In his signature 2001 general election speech, Conservative party leader William Hague argued that four more years under Tony Blair would turn Britain into “a foreign land” governed from Brussels and overrun with asylum seekers. Labour “thinks Britain would be alright if only we had a different people,” he claimed. The implication was that a liberal elite was trying to replace the British population with immigrants in an effort to destroy a culture it despised. Hague’s speech drew on Peter Hitchens’ 1999 book The Abolition of Britain, which claimed a liberal elite was rendering the British “foreigners in their own land”.
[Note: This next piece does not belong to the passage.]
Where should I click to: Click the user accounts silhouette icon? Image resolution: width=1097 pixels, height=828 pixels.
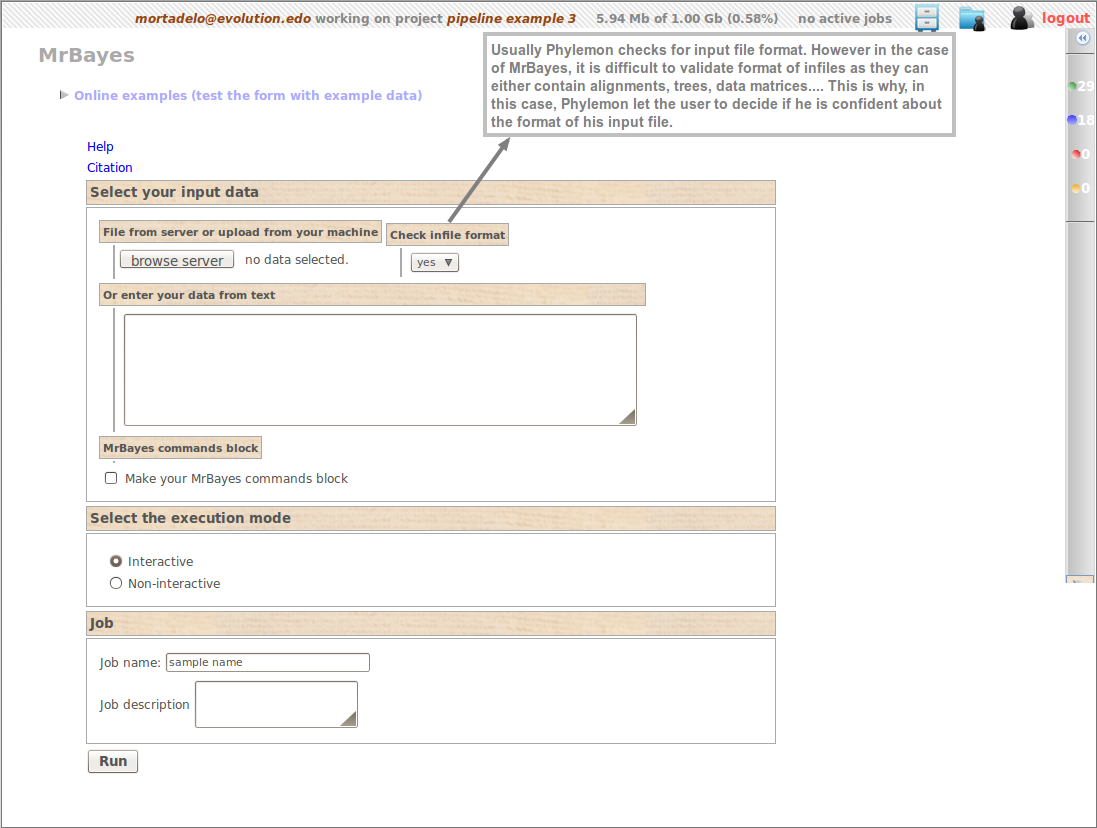coord(1021,17)
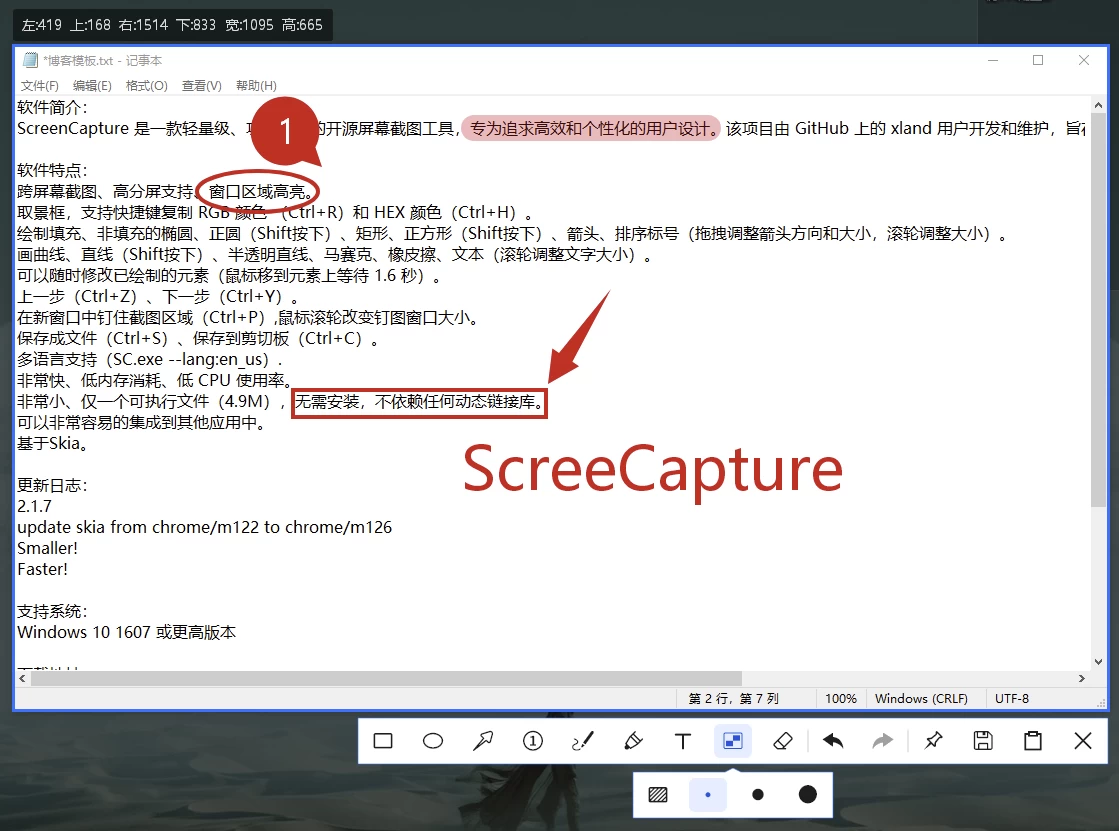1119x831 pixels.
Task: Choose the Arrow annotation tool
Action: point(483,741)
Hague was defeated, suggesting his attempt to introduce a new Powellism had not worked. British voters, it appeared, were no longer receptive to anti-immigrant populism. Two decades later, it’s clear that Hague’s speech was a harbinger of what conservatism would look like in the twenty-first century. In the 1970s, Enoch Powell had held that “skin-colour is like a uniform,” the outer sign of a fixed cultural heritage; to introduce a racially different culture into Britain was tantamount to suicide. In the twenty-first century, the explicit reference to colour is downplayed but the underlying cultural argument has burst the dams of public censure and flowed into a hundred tributaries of reaction.
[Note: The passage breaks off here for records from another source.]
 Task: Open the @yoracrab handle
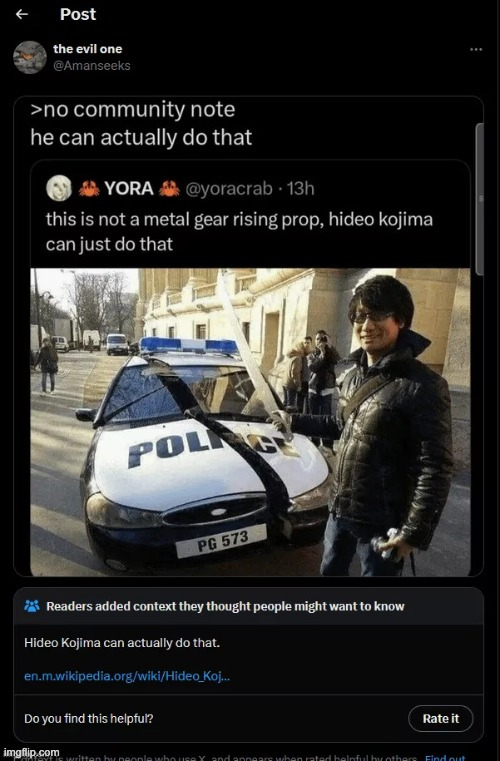229,188
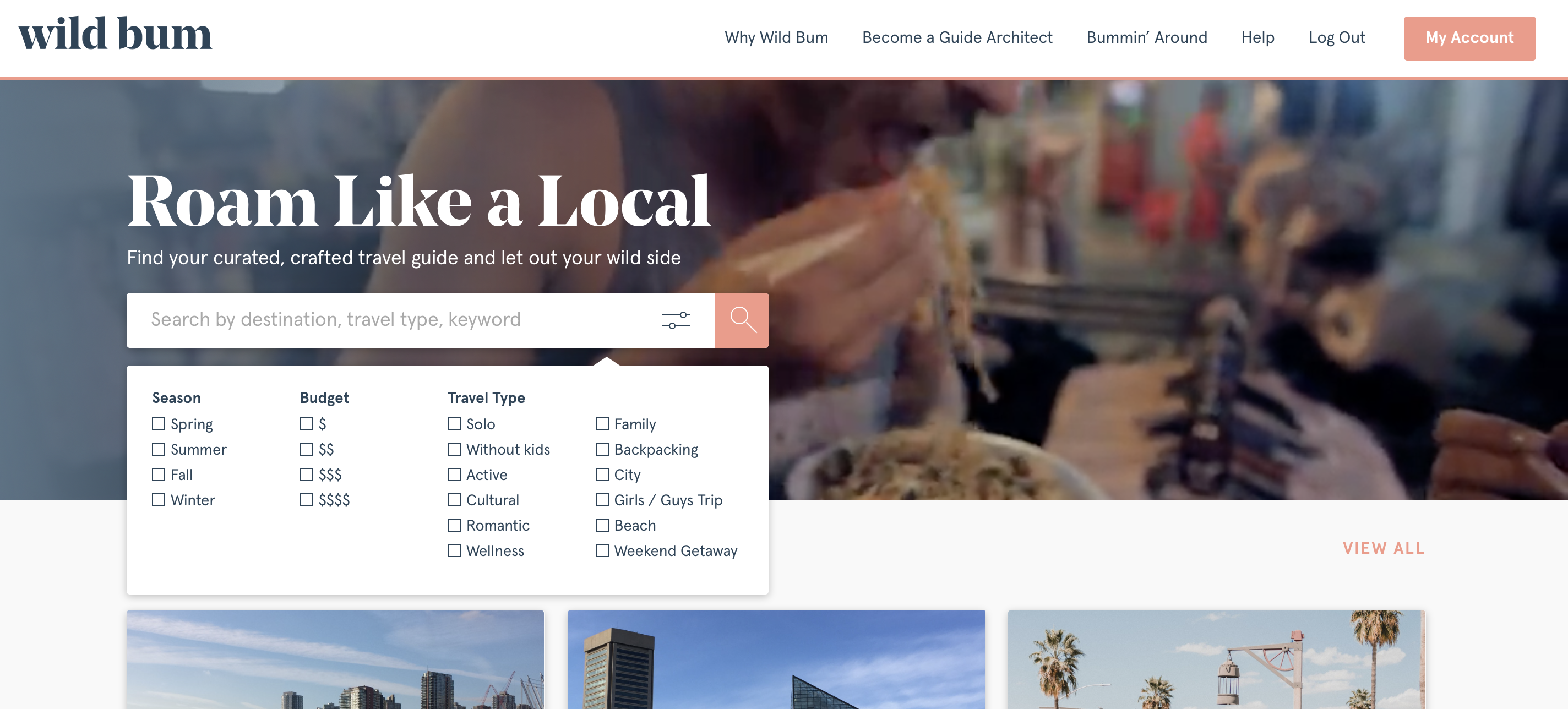Viewport: 1568px width, 709px height.
Task: Enable the Winter season filter
Action: tap(158, 500)
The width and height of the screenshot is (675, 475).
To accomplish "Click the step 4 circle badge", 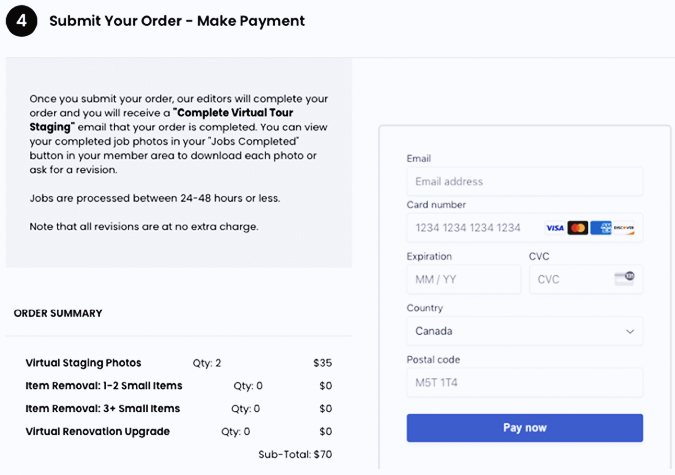I will coord(22,21).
The narrative of a culture destroying itself comes in a variety of formulations but they share a common structure. The story might be told in terms of a single nation, Europe or the west, but the lead character in the story is always a liberal elite that is weak, out of touch and captured by an abstract, cosmopolitan idealism. Immigration and ethnic difference are the weapons this elite wields against the native people. Of necessity, demographics is central to the politics that flows from this narrative: statistics on the ethnic make-up of the population serve as markers of cultural decline, from Powell to Martin Amis (in his 2008 book of essays The Second Plane, Amis worried about western Europeans having too few children compared to Muslims). The family becomes a frontline in this demographic war with the assumption that, unlike elsewhere, women’s rights in the west have reduced the rate of population replacement to perilously low levels.
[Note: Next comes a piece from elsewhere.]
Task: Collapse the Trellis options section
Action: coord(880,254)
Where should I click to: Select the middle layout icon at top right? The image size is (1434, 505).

This demographic focus is explicit in Renaud Camus’s 2012 book The Great Replacement, which claimed that France is facing erasure by birthrate. Essentially the same argument is made in Thilo Sarrazin’s Germany is Abolishing Itself; it sold 1.5 million copies after it was published in 2010. “The civilisation we know as Europe is in the process of committing suicide,” writes Douglas Murray in his 2017 bestseller The Strange Death of Europe: Immigration, Identity, and Islam. This has happened for two reasons, he says. First, “mass immigration” means “the replacement of large parts of the European populations by other people”. Second, Europeans are losing faith in their “beliefs, traditions and legitimacy”. Thus, the Europe of “Judaeo-Christian culture, the Ancient Greeks and Romans, and the discoveries of the Enlightenment” has been almost entirely lost to the world.
Another version comes from Bat Ye’or’s 2005 book Eurabia: The Euro-Arab Axis, which holds that the EU is involved in a secret plan to substitute Europeans with Arab immigrants. Meanwhile, Austrian activist Markus Willinger adds a generational dimension to demographic decline. In his 2013 book Generation Identity: A Declaration of War Against the 68ers, he writes: “We young Europeans grew up on a continent that doesn’t belong to us anymore. We have only known a culture in collapse, our peoples at the ends of their lives. … We are the too-few generation of the single children.”
Paul Weyrich, probably the most influential US conservative political organiser of the last fifty years, had already introduced the theme of cultural decline in 1999 when he wrote: “We are not in the dawn of a new civilization, but the twilight of an old one. We will be lucky if we escape with any remnants of the great Judeo-Christian civilization that we have known down through the ages.” Weyrich circulated the term “cultural Marxism”, which pins on the liberal elite a hidden Marxist plot to weaken western culture. Today, the phrase appears everywhere from speeches by Conservative MPs and Trump White House memos to the manifesto of Norwegian racist mass murderer Anders Breivik – an indication of the fluidity with which different versions of the decline narrative circulate between the mainstream of bestselling authors and the uglier marshes of digitally mediated conservatism. In whatever form, these narratives of cultural decline do their political work by moving discussion away from questions of what we need to questions of who we are. This has been central to the steady electoral progress of the far right in Europe since the 1990s and is the key to understanding Brexit and the elections of Donald Trump and Boris Johnson.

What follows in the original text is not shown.